Eucalipto:
mitos e verdades sobre a absorção de água do lençol freático
O mito em torno do eucalipto vem de longa data e,
sem que ninguém saiba como e onde começou, permanece ao longo das gerações
Ao
eucalipto se atribui estranhas propriedades e capacidades, tais como diminuir a
formação de chuvas devido ao poder esterilizante das substâncias que suas
folhas exalam, ou causar a morte das abelhas ou, ainda, criar um “deserto
verde” pelo fato de ser naturalmente antagônico à flora e à fauna. O aspecto mais
forte deste mito, todavia, é com relação à água, onde o eucalipto teria a
inusitada capacidade de consumir enormes quantidades, secando o solo, as
nascentes e o lençol freático.
Com
o intuito de contribuir para o entendimento desta controvérsia, é interessante
separar os aspectos folclóricos, daqueles que realmente têm algum fundo de
verdade. Neste sentido, começaríamos com a própria palavra “eucalipto”. Não
existe nada inerentemente errado com a árvore eucalipto, ou com a espécie
eucalipto, ou com o gênero Eucalyptus. É uma árvore como qualquer outra. Ou seja, é uma espécie florestal que
funciona exatamente como outras espécies em termos de fisiologia, hidrologia,
limitações, potencialidades e interações
ecológicas.

----------

Tarefa A -
Copie fielmente as linhas dos registros começando na que contém "Given: Click the" e terminando na que contém "Looking at the", ambas incluídas. Omita as imagens na resposta.
O texto e os registros têm origens diferentes.

Material da tarefa -
----------

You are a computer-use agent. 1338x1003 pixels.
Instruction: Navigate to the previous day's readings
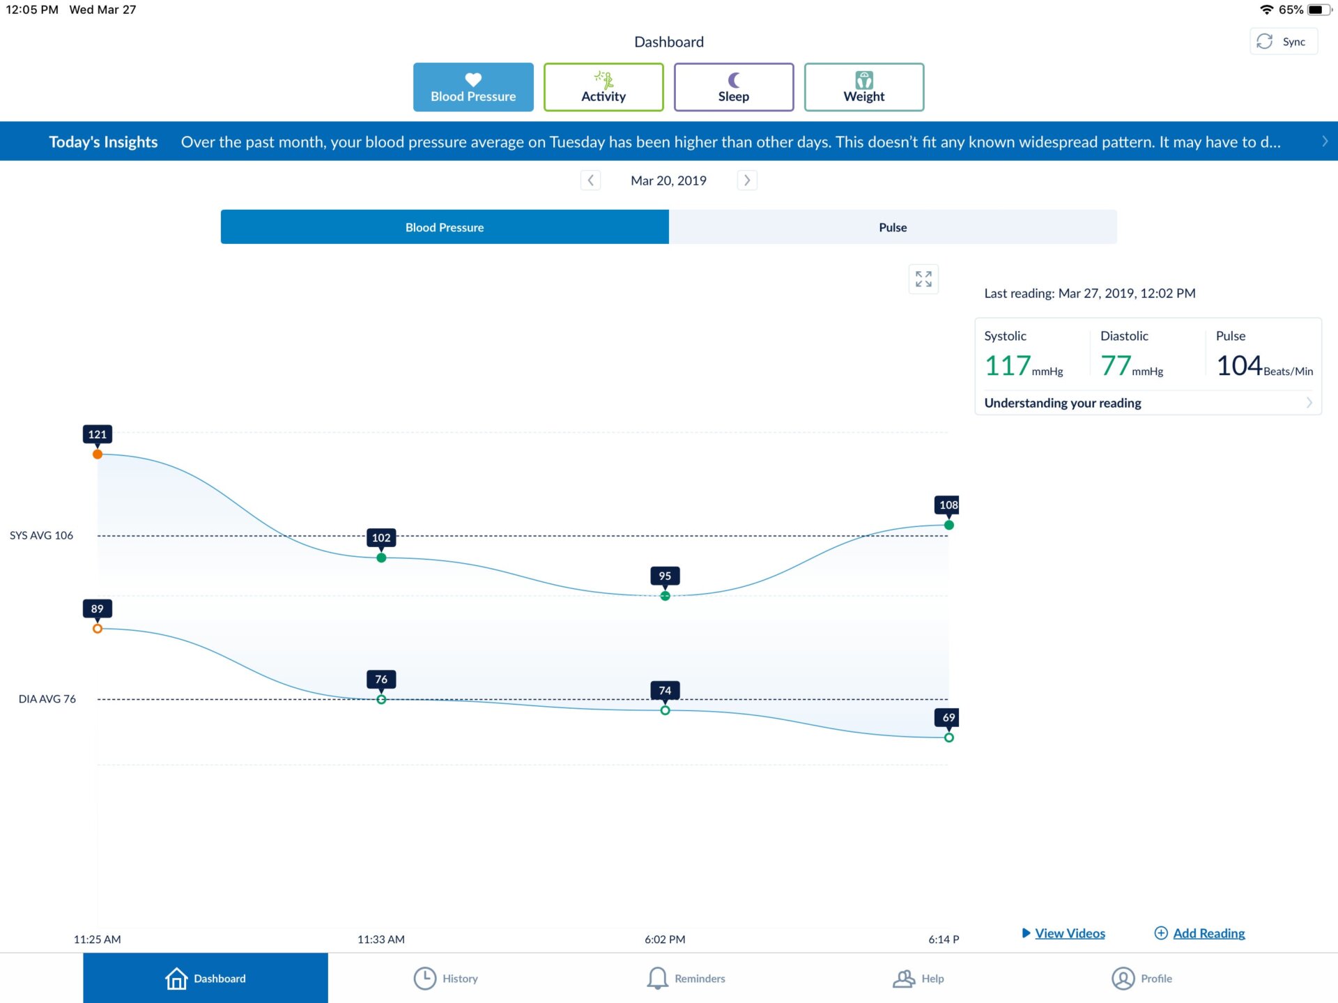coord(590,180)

----------

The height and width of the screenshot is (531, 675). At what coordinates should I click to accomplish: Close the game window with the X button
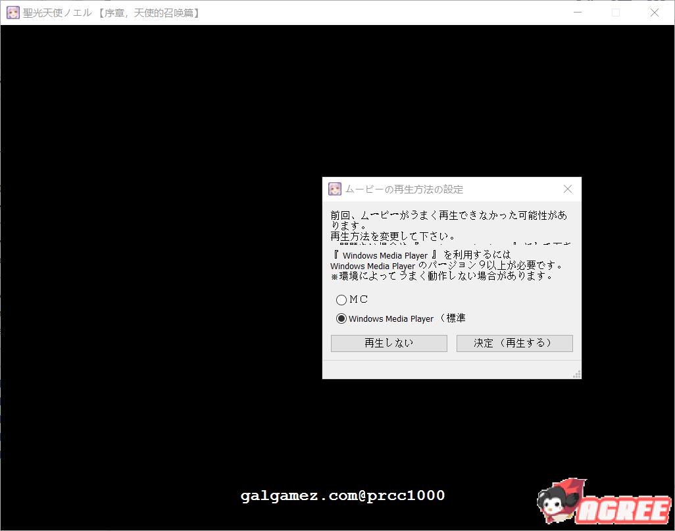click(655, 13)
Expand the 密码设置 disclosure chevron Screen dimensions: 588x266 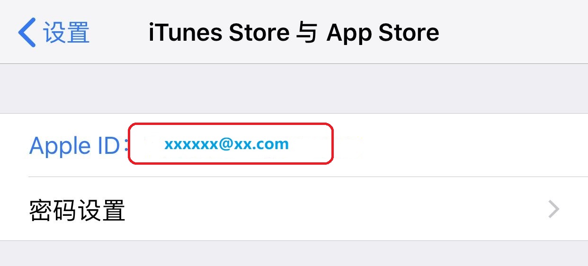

----------

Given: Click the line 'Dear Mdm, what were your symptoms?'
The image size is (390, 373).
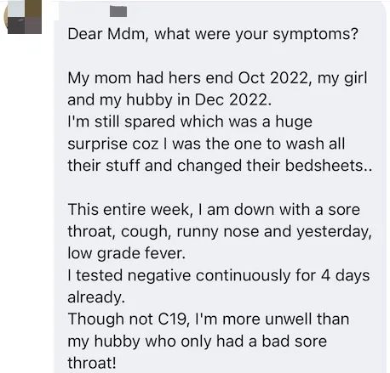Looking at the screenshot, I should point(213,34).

----------

Tarefa B -
Repita na íntegra e sem alterações o texto sobre o eucalipto e a água do lençol freático.

Resposta completa A -
Given: Click the line 'Dear Mdm, what were your symptoms?'
The image size is (390, 373).
Looking at the screenshot, I should point(213,34).

Resposta completa B -
Eucalipto:
mitos e verdades sobre a absorção de água do lençol freático
O mito em torno do eucalipto vem de longa data e,
sem que ninguém saiba como e onde começou, permanece ao longo das gerações
Ao
eucalipto se atribui estranhas propriedades e capacidades, tais como diminuir a
formação de chuvas devido ao poder esterilizante das substâncias que suas
folhas exalam, ou causar a morte das abelhas ou, ainda, criar um “deserto
verde” pelo fato de ser naturalmente antagônico à flora e à fauna. O aspecto mais
forte deste mito, todavia, é com relação à água, onde o eucalipto teria a
inusitada capacidade de consumir enormes quantidades, secando o solo, as
nascentes e o lençol freático.
Com
o intuito de contribuir para o entendimento desta controvérsia, é interessante
separar os aspectos folclóricos, daqueles que realmente têm algum fundo de
verdade. Neste sentido, começaríamos com a própria palavra “eucalipto”. Não
existe nada inerentemente errado com a árvore eucalipto, ou com a espécie
eucalipto, ou com o gênero Eucalyptus. É uma árvore como qualquer outra. Ou seja, é uma espécie florestal que
funciona exatamente como outras espécies em termos de fisiologia, hidrologia,
limitações, potencialidades e interações
ecológicas.